Was hij dan nu al een verloren man? Het vermogen, zijn leven in idealiteiten te zien, een altijd eendere blijmoedige, die wat vóór zich heeft, - had hij het verloren? Als een zingende vogel liep hij vroeger langs de paden van zijn bestaan, overal leefde wat moois, wat warms, wat begeerlijks.
En nu?...
Hij had zijn geregelde taak, zijn inkomen, voldoende om naar hun eenvoudige behoeften te leven, hij had zijn huis en zijn huwelijk.
Hij had zijn vrouw. Hij had zijn zoon.
Die woorden luidden vreemd. Zijn vrouw... Joost Welgemoed's vrouw?...
De krankzinnige nonsens van een Mevrouw Sabientje Welgemoed, wettig zijn ega! Dat kon geen werkelijkheid zijn, dat leek ergens uit een boek te komen, een zonderling verhaal van menschen die geen menschen waren, alleen maar er voor speelden.
Hij naderde zijn huis. En naarmate zijn gedachten afsponnen over alles wat aan het getrouwd-zijn vast zat, zijn plichten en taken en gevoelens, kwam het hem hoe langer hoe raadselachtiger voor, een vreemde, onmogelijke situatie, waarin hij, Joost, de potsierlijke echtgenoot was van iemand, die het recht had zich ‘zijn’ vrouw te noemen. Het drukte. Het leek een niet-te-dragen verantwoordelijkheid, zedelijk en maatschappelijk.

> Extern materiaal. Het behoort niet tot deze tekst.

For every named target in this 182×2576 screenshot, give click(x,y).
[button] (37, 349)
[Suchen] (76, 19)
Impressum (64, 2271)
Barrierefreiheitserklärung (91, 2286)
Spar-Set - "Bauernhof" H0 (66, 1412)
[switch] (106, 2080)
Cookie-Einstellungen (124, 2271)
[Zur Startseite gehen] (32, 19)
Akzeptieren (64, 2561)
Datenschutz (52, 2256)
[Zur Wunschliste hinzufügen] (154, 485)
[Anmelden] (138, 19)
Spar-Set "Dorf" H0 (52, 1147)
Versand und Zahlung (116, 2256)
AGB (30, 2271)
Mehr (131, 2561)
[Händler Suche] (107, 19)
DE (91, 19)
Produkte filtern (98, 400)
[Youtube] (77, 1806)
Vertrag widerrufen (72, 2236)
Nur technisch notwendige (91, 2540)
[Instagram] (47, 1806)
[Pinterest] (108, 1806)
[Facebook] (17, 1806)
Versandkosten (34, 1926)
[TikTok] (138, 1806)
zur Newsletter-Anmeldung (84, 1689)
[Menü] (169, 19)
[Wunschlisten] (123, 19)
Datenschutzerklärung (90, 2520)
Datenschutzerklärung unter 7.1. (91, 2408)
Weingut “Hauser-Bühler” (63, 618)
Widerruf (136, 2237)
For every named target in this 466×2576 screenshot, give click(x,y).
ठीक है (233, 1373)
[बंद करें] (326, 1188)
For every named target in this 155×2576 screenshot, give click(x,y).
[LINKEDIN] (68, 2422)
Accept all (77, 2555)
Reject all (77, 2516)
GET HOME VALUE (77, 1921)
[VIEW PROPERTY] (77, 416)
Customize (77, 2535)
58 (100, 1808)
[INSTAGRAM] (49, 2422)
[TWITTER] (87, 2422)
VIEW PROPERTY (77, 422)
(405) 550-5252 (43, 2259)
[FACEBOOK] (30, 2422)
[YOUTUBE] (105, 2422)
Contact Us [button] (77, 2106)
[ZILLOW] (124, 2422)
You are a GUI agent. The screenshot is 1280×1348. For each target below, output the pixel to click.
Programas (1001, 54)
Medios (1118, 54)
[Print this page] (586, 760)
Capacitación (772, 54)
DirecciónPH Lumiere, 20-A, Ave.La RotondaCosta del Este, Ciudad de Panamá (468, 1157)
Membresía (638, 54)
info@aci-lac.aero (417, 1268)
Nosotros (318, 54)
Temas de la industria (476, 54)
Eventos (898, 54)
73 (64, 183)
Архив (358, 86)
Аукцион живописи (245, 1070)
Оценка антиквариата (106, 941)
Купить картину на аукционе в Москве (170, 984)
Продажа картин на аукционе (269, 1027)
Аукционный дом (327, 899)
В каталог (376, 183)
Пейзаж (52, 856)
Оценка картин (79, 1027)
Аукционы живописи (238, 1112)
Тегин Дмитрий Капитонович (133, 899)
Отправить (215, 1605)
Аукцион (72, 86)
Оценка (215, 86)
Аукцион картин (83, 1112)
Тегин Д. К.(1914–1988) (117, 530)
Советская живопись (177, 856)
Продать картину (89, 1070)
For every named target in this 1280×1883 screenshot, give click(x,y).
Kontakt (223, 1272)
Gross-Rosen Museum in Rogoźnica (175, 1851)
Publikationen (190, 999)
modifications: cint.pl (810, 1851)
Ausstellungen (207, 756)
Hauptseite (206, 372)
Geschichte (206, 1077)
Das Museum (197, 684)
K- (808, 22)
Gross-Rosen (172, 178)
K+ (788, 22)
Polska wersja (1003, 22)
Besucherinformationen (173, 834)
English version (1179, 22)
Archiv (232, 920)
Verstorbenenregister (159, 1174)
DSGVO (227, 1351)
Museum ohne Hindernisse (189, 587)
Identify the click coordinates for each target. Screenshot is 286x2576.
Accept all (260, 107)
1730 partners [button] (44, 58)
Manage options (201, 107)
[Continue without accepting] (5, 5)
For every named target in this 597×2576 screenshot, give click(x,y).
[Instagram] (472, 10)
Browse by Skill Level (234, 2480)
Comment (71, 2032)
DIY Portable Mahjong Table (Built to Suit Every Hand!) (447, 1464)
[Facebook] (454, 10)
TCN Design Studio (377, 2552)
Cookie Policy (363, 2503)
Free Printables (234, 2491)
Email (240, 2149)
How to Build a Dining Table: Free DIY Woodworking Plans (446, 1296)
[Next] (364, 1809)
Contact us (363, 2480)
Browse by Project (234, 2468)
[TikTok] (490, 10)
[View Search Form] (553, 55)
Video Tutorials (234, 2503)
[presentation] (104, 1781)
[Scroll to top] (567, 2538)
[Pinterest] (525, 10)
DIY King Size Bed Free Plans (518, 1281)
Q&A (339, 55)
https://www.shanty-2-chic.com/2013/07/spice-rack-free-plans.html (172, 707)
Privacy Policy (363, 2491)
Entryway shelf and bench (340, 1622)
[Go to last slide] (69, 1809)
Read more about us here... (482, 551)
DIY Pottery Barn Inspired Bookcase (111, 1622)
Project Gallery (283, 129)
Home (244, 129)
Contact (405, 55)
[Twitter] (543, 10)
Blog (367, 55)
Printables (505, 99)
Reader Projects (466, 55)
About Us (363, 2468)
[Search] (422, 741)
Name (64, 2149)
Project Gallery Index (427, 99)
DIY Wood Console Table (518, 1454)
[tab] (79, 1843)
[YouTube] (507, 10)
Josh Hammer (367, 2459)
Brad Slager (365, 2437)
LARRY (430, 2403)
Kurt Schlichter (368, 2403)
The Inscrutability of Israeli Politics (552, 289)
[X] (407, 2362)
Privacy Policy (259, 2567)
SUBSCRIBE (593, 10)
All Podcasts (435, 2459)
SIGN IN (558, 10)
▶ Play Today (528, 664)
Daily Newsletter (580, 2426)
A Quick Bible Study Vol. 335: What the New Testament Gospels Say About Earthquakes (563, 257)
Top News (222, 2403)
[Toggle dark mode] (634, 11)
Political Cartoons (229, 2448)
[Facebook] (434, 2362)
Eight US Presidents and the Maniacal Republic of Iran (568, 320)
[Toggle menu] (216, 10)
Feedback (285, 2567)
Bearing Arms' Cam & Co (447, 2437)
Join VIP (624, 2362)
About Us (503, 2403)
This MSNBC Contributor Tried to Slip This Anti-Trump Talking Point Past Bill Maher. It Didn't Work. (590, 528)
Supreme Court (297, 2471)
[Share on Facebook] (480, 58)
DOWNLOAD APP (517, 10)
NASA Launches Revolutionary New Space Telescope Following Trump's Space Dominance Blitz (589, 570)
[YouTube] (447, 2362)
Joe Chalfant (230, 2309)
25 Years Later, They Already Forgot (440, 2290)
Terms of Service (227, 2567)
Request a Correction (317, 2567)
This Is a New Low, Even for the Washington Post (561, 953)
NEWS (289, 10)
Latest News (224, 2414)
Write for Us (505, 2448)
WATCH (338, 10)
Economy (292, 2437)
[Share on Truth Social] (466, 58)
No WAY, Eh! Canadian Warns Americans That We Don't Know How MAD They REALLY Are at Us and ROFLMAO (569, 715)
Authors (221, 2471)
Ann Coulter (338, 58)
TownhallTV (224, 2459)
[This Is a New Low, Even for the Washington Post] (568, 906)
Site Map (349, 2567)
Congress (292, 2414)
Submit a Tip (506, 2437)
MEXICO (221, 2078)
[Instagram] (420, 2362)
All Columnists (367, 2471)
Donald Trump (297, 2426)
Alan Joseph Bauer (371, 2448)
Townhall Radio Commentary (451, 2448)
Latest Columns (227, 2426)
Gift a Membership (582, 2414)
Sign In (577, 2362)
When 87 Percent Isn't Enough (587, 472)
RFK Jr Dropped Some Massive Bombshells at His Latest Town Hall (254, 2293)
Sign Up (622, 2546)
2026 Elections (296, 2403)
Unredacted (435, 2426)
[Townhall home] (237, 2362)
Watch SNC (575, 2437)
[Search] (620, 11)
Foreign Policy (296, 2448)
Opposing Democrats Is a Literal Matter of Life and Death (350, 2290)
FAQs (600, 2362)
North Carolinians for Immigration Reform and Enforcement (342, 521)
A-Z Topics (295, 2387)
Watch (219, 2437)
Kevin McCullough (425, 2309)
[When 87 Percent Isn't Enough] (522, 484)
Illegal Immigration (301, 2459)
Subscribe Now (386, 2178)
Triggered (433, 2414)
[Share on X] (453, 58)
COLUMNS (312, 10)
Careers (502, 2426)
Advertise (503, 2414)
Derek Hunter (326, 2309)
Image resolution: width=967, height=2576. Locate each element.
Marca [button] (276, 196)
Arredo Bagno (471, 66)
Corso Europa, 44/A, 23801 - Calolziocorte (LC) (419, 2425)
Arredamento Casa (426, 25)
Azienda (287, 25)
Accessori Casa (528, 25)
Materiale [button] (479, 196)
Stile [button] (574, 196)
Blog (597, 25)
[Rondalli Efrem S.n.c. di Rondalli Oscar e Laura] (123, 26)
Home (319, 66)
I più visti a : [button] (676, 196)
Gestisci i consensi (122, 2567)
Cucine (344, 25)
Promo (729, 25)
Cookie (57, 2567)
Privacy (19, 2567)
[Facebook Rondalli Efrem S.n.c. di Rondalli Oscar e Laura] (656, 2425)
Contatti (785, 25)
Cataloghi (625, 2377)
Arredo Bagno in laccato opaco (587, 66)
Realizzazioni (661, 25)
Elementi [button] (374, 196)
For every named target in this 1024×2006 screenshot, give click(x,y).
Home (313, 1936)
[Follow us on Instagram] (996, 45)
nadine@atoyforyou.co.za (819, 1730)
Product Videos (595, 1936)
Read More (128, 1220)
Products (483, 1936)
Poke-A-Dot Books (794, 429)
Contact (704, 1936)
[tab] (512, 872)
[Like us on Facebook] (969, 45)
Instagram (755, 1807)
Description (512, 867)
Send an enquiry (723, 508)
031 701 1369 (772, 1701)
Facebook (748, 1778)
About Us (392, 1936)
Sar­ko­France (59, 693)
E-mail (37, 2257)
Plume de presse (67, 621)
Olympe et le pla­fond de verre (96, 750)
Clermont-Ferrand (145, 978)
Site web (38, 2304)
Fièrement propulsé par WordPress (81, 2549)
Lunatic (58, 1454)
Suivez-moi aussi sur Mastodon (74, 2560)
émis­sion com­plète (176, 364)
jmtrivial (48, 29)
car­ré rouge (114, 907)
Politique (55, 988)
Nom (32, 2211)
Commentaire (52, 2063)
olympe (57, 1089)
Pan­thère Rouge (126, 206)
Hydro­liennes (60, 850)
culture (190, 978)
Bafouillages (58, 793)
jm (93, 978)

Hij besefte dat hij, ze voelend, aan zijn ketenen rammelde. Hij had behoefte aan ruimer adem.
| |
| |
En zijn zoon...
De geboorte van den kleinen Joost had hem niet verblijd. Soms bij het wiegje toekijkend op het kereltje, dat trappelde of met zijn vuistje smeet, was hij zich duidelijk ervan bewust, zijn vadergevoel op te bouwen uit een verteedering om de eenvoudige liefheid, die van zoo'n kleintje uitging. Het was er niet vanzelf. Hij droeg geen warmte, geen drang om lief te hebben, dat kindje toe. De kleine Joost zelf moest zijn vader elkemaal nieuw veroveren, meer met een beroep op zijn sentimentaliteit dan op zijn gevoel.
Het woord ‘vader’ zeide hem niet meer dan het woord ‘echtgenoot’ had gedaan. Het herinnerde hem vooral aan zijn plichten, plichten, die zijn leven vastbonden, zijn toekomst verstopten.
Sabientje was een burgerjuffrouw geworden, die haar avondcursus voor handwerkende proletaartjes had opgeschort tot haar kleintje van de borst zou zijn, en straks in dorre deugdzaamheid van voren af zou beginnen. In een zachte voorzorg bestuurde zij haar gezin, degelijk huishoudster in altijd een schoon mouwschort wanneer haar man thuis kwam. Zij kookte vegetarische pot, gelijk het hoorde. En omdat het hoorde. Gegiste drank kwam niet in huis. Gelijk het hoorde. En omdat het hoorde. Een nieuwe kleinburgerlijke conventie was in hun omgeving wet geworden. Het leven lag platgestreken in zijn vouwen.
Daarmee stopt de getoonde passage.